Input -
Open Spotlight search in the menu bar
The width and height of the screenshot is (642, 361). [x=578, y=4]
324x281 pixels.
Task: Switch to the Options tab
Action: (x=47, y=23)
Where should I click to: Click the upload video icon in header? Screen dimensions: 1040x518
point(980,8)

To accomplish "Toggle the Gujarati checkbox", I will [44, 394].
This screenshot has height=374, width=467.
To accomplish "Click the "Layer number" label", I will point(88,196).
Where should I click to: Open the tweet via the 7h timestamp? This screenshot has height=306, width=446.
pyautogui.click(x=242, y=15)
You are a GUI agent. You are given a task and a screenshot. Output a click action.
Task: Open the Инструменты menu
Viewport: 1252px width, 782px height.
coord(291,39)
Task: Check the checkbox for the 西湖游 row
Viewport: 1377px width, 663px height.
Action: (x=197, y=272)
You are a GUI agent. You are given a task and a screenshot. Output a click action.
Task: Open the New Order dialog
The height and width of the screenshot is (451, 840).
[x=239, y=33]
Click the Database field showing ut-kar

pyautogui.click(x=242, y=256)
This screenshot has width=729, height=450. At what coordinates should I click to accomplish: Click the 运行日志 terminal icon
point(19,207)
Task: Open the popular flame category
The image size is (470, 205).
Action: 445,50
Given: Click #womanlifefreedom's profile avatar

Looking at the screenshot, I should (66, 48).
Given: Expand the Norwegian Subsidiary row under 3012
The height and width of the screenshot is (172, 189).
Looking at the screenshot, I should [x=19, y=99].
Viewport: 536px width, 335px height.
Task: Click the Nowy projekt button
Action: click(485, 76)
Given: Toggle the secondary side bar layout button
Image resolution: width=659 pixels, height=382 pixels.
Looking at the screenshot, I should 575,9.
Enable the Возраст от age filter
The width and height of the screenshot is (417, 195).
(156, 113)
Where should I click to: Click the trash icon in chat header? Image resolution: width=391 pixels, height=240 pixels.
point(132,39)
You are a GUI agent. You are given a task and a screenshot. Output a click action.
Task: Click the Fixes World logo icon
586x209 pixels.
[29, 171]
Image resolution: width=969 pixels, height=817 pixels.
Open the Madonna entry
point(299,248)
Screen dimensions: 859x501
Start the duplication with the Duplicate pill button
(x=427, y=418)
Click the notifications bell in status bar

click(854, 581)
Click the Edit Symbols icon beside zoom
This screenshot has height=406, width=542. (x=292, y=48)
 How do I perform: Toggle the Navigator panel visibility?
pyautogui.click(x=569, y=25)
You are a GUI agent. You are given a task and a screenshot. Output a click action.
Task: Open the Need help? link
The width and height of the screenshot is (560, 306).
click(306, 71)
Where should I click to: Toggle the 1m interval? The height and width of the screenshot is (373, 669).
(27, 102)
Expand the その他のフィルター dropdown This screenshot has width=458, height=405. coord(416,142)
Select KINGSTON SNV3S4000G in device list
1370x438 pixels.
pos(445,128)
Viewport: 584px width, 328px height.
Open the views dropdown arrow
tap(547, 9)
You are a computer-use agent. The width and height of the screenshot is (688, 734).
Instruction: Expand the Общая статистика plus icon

About this task -
Please copy each line above exactly as written.

Solution to this task -
Open Spotlight search in the menu bar
The width and height of the screenshot is (642, 361). [x=578, y=4]
324x281 pixels.
Task: Switch to the Options tab
Action: (x=47, y=23)
Where should I click to: Click the upload video icon in header? Screen dimensions: 1040x518
point(980,8)

To accomplish "Toggle the Gujarati checkbox", I will [44, 394].
This screenshot has height=374, width=467.
To accomplish "Click the "Layer number" label", I will point(88,196).
Where should I click to: Open the tweet via the 7h timestamp? This screenshot has height=306, width=446.
pyautogui.click(x=242, y=15)
You are a GUI agent. You are given a task and a screenshot. Output a click action.
Task: Open the Инструменты menu
Viewport: 1252px width, 782px height.
coord(291,39)
Task: Check the checkbox for the 西湖游 row
Viewport: 1377px width, 663px height.
Action: (x=197, y=272)
You are a GUI agent. You are given a task and a screenshot. Output a click action.
Task: Open the New Order dialog
The height and width of the screenshot is (451, 840).
[x=239, y=33]
Click the Database field showing ut-kar

pyautogui.click(x=242, y=256)
This screenshot has width=729, height=450. At what coordinates should I click to accomplish: Click the 运行日志 terminal icon
point(19,207)
Task: Open the popular flame category
The image size is (470, 205).
Action: 445,50
Given: Click #womanlifefreedom's profile avatar

Looking at the screenshot, I should (66, 48).
Given: Expand the Norwegian Subsidiary row under 3012
The height and width of the screenshot is (172, 189).
Looking at the screenshot, I should [x=19, y=99].
Viewport: 536px width, 335px height.
Task: Click the Nowy projekt button
Action: click(485, 76)
Given: Toggle the secondary side bar layout button
Image resolution: width=659 pixels, height=382 pixels.
Looking at the screenshot, I should 575,9.
Enable the Возраст от age filter
The width and height of the screenshot is (417, 195).
(156, 113)
Where should I click to: Click the trash icon in chat header? Image resolution: width=391 pixels, height=240 pixels.
point(132,39)
You are a GUI agent. You are given a task and a screenshot. Output a click action.
Task: Click the Fixes World logo icon
586x209 pixels.
[29, 171]
Image resolution: width=969 pixels, height=817 pixels.
Open the Madonna entry
point(299,248)
Screen dimensions: 859x501
Start the duplication with the Duplicate pill button
(x=427, y=418)
Click the notifications bell in status bar

click(854, 581)
Click the Edit Symbols icon beside zoom
This screenshot has height=406, width=542. (x=292, y=48)
 How do I perform: Toggle the Navigator panel visibility?
pyautogui.click(x=569, y=25)
You are a GUI agent. You are given a task and a screenshot. Output a click action.
Task: Open the Need help? link
The width and height of the screenshot is (560, 306).
click(306, 71)
Where should I click to: Toggle the 1m interval? The height and width of the screenshot is (373, 669).
(27, 102)
Expand the その他のフィルター dropdown This screenshot has width=458, height=405. coord(416,142)
Select KINGSTON SNV3S4000G in device list
1370x438 pixels.
pos(445,128)
Viewport: 584px width, 328px height.
Open the views dropdown arrow
tap(547, 9)
You are a computer-use agent. The width and height of the screenshot is (688, 734).
Instruction: Expand the Общая статистика plus icon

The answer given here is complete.